Documentation - GeoNDC

pygndc (Geographic Neural Data Cube) is a Python SDK for working with neurally compressed geospatial time-series data. A single .gndc file with small size can replace hundreds of GeoTIFF files while retaining high reconstruction quality.

Installation

pip install pygndc

Optional dependencies for ecosystem integration:

pip install pygndc[xarray]   # xarray support
pip install pygndc[all]      # xarray + geopandas + scipy

GPU: pygndc uses PyTorch for neural network inference. It will automatically use CUDA if available, otherwise falls back to CPU. To force CPU usage, pass device="cpu" when opening a file.

1. Opening a .gndc File

The recommended entry point is pygndc.open():

import pygndc

# Simple open
ds = pygndc.open("satellite.gndc")

# Use as context manager (auto-releases GPU memory on exit)
with pygndc.open("satellite.gndc") as ds:
    frame = ds.read(t=0)
    # ... do work ...
# GPU memory is freed here

# Force CPU (no GPU required)
ds = pygndc.open("satellite.gndc", device="cpu")

# Force pure-PyTorch backend (no tiny-cuda-nn needed)
ds = pygndc.open("satellite.gndc", backend="torch")

When you're done, always close the dataset to release GPU memory:

ds.close()

2. Interactive GUI Viewer

pygndc ships with a built-in GUI application — GeoNDC Neural Earth Viewer — for visually exploring .gndc files without writing any code.

Launching the Viewer

# From Python
import pygndc
pygndc.start_viewer()

# From the command line
pygndc viewer -i satellite.gndc

Features

Load & browse: Open any .gndc file via the File menu. The viewer reconstructs frames on-the-fly using the neural model.
Time slider: Drag the timeline slider to scrub through all timestamps.
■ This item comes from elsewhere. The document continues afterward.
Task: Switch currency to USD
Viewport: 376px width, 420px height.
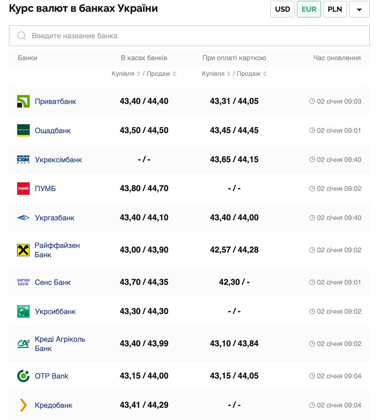Action: click(282, 9)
Use Prev Obs / Next Obs buttons to jump between discrete observation timestamps.
Display modes: Switch between RGB composite, single-band grayscale, and other visualization modes via Option > Display settings.
Click for time series: Click any pixel on the map to instantly plot its full temporal profile. Smoothing filters available under Option > TimeSeries.
Region selection: Use the Select Region button to draw a rectangle and zoom into a sub-area.
Backend selection: Switch between TCNN and pure PyTorch backends via Option > Backend.
Export options (File menu): Save as TIF, export raw data, export time series, or generate animated GIFs.

Programmatic Access

Embed the viewer in your own Tkinter application:

import tkinter as tk
from pygndc.viewer import GNDCInteractiveViewer

root = tk.Tk()
root.geometry("1800x1200")
app = GNDCInteractiveViewer(root)
root.mainloop()

3. Inspecting Metadata

GNDCDataset exposes GDAL/rasterio-style metadata properties:

with pygndc.open("satellite.gndc") as ds:
    # Quick overview
    print(ds)
    # GNDCDataset: satellite.gndc
    #   Shape:       T=46, H=500, W=500, C=4
    #   CRS:         EPSG:4326
    #   Bounds:      (116.0, 39.0, 117.0, 40.0)
    #   Resolution:  (0.002, 0.002)

    # Compact view
    repr(ds)
    # <GNDCDataset 'satellite.gndc' (T=46, 500x500, 4bands) EPSG:4326>

Available Properties

Property	Type	Description
`ds.shape`	`(T, H, W, C)`	Full data dimensions
`ds.height`, `ds.width`	`int`	Spatial dimensions
`ds.n_bands`	`int`	Number of spectral bands
`ds.n_timestamps`	`int`	Number of time steps
`ds.crs`	`rasterio.crs.CRS`	Coordinate reference system
`ds.transform`	`Affine`	Pixel-to-geo affine transform
`ds.bounds`	`BoundingBox`	Geographic extent (left, bottom, right, top)
`ds.resolution`	`(res_x, res_y)`	Pixel size in CRS units
`ds.timestamps`	`list[datetime]`	Observation timestamps
`ds.nodata`	`float`	NoData value (always `NaN`)
`ds.band_names`	`list[str]` or `None`	Band names if available
`ds.has_mask`	`bool`	Whether a validity mask exists
`ds.has_residuals`	`bool`	Whether residual corrections exist
`ds.meta`	`dict`	All metadata in one dictionary

# Examples
print(f"CRS: {ds.crs}")                      # EPSG:4326
print(f"Bounds: {ds.bounds}")                 # BoundingBox(left=116.0, ...)
print(f"Resolution: {ds.resolution}")         # (0.002, 0.002)
print(f"Time range: {ds.timestamps[0]} ~ {ds.timestamps[-1]}")

4. Reading Data

4.1 Read a Frame by Time Index

# Read the first frame — returns shape (H, W, C)
frame = ds.read(t=0)

# Read by date string (finds the nearest observed timestamp)
frame = ds.read(t="2024-06-15")

# Read by datetime object
from datetime import datetime
frame = ds.read(t=datetime(2024, 6, 15))

All read() calls return numpy arrays with shape (H, W, C) — channel-last, consistent with numpy/matplotlib conventions.

4.2 Select Specific Bands

# Read only bands 0 and 3 (0-based indices)
frame = ds.read(t=0, bands=[0, 3])     # → (H, W, 2)

# Read a single band
red = ds.read(t=0, bands=[0])          # → (H, W, 1)

4.3 Spatial Windowing

# Read a spatial sub-window: (col_off, row_off, width, height)
patch = ds.read(t=0, window=(100, 200, 50, 50))   # → (50, 50, C)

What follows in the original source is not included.